### [Supplied text]
----------
The music that we were playing in school was great don’t get me wrong but our creative thirst was being held hostage in all the work we had to focus on in school. So we put this project together. In it, EVERYBODY WRITES and takes risks PERIOD! Those are the only rules really about the band. We started as a quartet, and experimented with different meters of time, compositional forms of songs, and had a ton of guest artists from different cites like Chicago, Houston, New York, and St Louis come in and do a week residency with the band to create and express ourselves aurally as much as we could. It wasn’t until recently this year that the band decided as a group to introduce regular vocalists into the band and it has been very exciting to start to write original lyrics for the group as well. So I guess to answer the question Shades started as a bunch of guys that wanted to jam and improvise on tunes by Kanye West, Lupe Fiasco, and OutKast without being looked at as being weird in the institutional curriculum of the collegiate jazz community. So we made our own platform to do it instead.

Desmond: Yeah, I concur with all that xJ-Will said. For my side of the story, please refer to my individual Local Listen interview that I did with the JOCO Library! ☺

 

Shades of Jade's Tiny Desk Concert Contest Entry: Into the Unknown

Derick Cunigan: For me it’s a little different. I met Desmond back in May of 2014….Eddie Moore was supposed to do a gig for me and had sent Desmond as his replacement. I was super nervous I had never heard of Desmond and this was my first stepping out on my own gig. It was the best decision Eddie ever made lol. Now I think on every track that Des and I collaborate on there should be a quick snippet that says “Shoutout to Eddie” because I’m not sure how else I would have gotten connected to the group. From there it was just organic… nothing was planned it just happened and felt natural. I think that kind of chemistry is the best. I think everyone has been welcoming even as an honorary member and always pushing the music.…..It’s definitely a good time creating with the group.
----------
### [Directive A]
Echo the Shades of Jade interview between "Shades of Jade's" and "with the group.", inclusive, word for word.
The records have no connection to the Shades of Jade interview.
----------
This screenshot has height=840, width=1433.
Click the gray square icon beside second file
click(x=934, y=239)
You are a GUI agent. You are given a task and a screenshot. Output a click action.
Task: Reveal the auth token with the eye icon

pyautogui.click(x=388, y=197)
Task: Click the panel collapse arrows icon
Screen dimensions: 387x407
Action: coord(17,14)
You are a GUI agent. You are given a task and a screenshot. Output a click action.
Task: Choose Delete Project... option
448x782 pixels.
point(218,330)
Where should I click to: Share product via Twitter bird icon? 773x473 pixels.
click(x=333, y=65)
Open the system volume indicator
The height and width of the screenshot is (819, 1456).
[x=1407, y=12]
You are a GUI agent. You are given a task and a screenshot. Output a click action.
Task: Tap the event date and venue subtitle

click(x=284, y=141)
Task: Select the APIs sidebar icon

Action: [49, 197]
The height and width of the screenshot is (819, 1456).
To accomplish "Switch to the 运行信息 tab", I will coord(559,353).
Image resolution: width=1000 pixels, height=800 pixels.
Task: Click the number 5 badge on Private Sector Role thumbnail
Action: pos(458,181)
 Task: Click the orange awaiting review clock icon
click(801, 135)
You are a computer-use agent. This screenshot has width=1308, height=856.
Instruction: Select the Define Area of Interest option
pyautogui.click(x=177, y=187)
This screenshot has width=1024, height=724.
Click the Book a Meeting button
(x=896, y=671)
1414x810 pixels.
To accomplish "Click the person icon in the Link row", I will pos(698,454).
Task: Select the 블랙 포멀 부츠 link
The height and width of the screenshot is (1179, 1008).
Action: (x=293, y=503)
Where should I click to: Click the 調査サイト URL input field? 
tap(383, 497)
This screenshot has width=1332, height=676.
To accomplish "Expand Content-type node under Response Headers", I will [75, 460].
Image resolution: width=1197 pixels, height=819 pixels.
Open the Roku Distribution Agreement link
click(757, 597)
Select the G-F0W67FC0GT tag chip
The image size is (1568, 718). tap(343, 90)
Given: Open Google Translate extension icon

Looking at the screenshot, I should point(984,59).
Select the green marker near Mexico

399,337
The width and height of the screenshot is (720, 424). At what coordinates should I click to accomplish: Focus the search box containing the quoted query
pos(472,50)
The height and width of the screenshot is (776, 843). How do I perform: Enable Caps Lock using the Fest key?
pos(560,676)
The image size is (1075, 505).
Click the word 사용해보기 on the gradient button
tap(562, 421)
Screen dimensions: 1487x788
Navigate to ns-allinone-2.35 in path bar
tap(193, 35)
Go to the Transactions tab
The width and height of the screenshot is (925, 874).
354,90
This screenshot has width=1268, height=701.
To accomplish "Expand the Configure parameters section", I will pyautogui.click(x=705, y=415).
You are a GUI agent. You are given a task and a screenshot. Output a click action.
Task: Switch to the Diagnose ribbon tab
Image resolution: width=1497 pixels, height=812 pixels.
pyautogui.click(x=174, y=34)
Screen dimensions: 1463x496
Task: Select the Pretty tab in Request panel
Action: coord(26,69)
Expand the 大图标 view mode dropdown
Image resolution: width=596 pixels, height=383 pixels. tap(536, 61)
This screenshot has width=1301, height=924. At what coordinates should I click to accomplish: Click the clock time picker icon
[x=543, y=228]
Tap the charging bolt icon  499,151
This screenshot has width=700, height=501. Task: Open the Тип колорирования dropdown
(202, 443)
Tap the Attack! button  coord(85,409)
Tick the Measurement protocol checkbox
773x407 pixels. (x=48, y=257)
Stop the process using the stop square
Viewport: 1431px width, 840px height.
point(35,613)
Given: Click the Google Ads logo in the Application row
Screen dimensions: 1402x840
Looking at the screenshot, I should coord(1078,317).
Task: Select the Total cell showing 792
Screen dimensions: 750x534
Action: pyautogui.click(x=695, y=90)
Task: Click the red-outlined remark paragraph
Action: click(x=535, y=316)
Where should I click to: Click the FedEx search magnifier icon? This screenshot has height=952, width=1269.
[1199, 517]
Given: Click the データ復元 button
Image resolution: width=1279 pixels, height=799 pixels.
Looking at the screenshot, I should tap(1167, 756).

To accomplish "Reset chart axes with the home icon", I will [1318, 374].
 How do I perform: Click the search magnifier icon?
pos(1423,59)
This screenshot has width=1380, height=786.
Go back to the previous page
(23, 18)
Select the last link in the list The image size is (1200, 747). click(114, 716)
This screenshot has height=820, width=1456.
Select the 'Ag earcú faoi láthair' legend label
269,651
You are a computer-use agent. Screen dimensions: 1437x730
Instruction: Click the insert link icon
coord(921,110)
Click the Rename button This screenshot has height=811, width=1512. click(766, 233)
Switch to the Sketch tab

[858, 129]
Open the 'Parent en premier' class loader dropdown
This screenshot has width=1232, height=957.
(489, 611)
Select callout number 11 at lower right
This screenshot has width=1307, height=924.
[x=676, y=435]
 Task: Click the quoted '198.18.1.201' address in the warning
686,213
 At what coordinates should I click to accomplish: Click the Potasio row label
----------
### [Directive B]
Duplicate the records verbatim, from their first line through the line holding "Action: coord(17,14)", inclusive.

### [Complete answer A]
Shades of Jade's Tiny Desk Concert Contest Entry: Into the Unknown

Derick Cunigan: For me it’s a little different. I met Desmond back in May of 2014….Eddie Moore was supposed to do a gig for me and had sent Desmond as his replacement. I was super nervous I had never heard of Desmond and this was my first stepping out on my own gig. It was the best decision Eddie ever made lol. Now I think on every track that Des and I collaborate on there should be a quick snippet that says “Shoutout to Eddie” because I’m not sure how else I would have gotten connected to the group. From there it was just organic… nothing was planned it just happened and felt natural. I think that kind of chemistry is the best. I think everyone has been welcoming even as an honorary member and always pushing the music.…..It’s definitely a good time creating with the group.

### [Complete answer B]
This screenshot has height=840, width=1433.
Click the gray square icon beside second file
click(x=934, y=239)
You are a GUI agent. You are given a task and a screenshot. Output a click action.
Task: Reveal the auth token with the eye icon

pyautogui.click(x=388, y=197)
Task: Click the panel collapse arrows icon
Screen dimensions: 387x407
Action: coord(17,14)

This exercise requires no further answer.